Constant drama is boring. I was married into a family that liked drama. It doesn't always have to be huge, but some people always like having something to tell. They can manufacture something, even if it's just telling a normal situation in a dramatic way to get attention.


----------



## SamuraiJack (May 30, 2014)

"Baggage" is what inexperienced people simply dont know how to pack into their life bag or havent decided to throw away.

At this age in my life I not only expect people to have a bag packed, but I'm interested to know how they packed it. Styles of packing can be folding , stuffing, wadding etc...but as long as they can control their bag...all is well.

I can handle a person taking something out of their bag and it being rumpled. Not everyone is a great packer.
What I cant take is somebody showing up with a bag, a pillow case and a hefty bag of summer clothes when it is quite obviously Fall.

▸ Data block
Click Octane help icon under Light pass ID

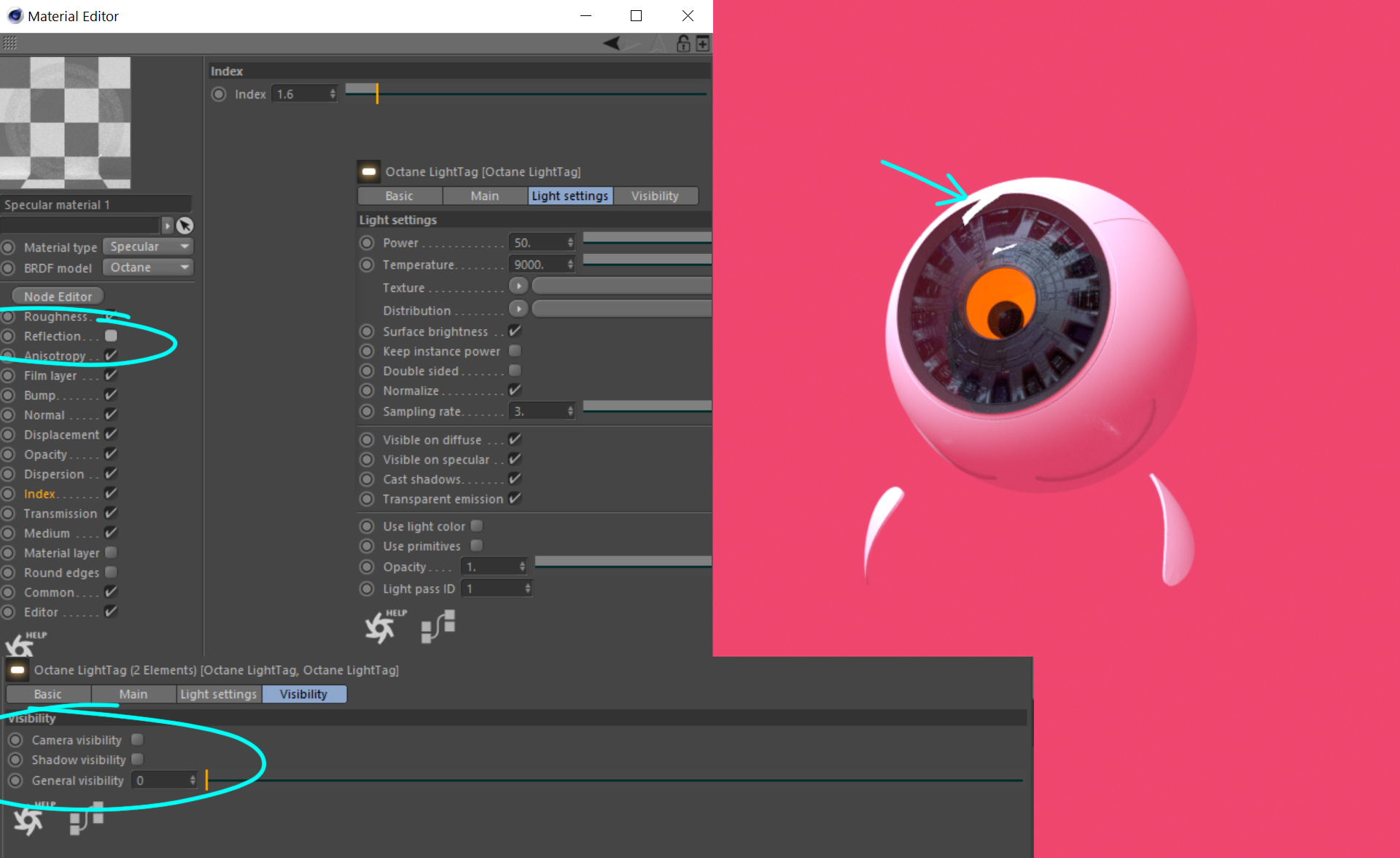(x=381, y=627)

▸ Exercise requirements
Extend the forum thread about drama and emotional baggage with a short passage that begins right after "when it is quite obviously Fall." The data is not needed for this.

▸ Reply
----------



## Married but Happy (Aug 13, 2013)

I've come to think that the quantity of baggage is less of an issue than the quality of the latches. If it stays packed and contained - no problem. The drama occurs when the latches break and spill the dirty laundry and dead bodies on my living room carpet.


----------



## EnjoliWoman (Jul 2, 2012)

Especially the bodies.


----------



## SamuraiJack (May 30, 2014)

EnjoliWoman said:


> Especially the bodies.


I see dead people...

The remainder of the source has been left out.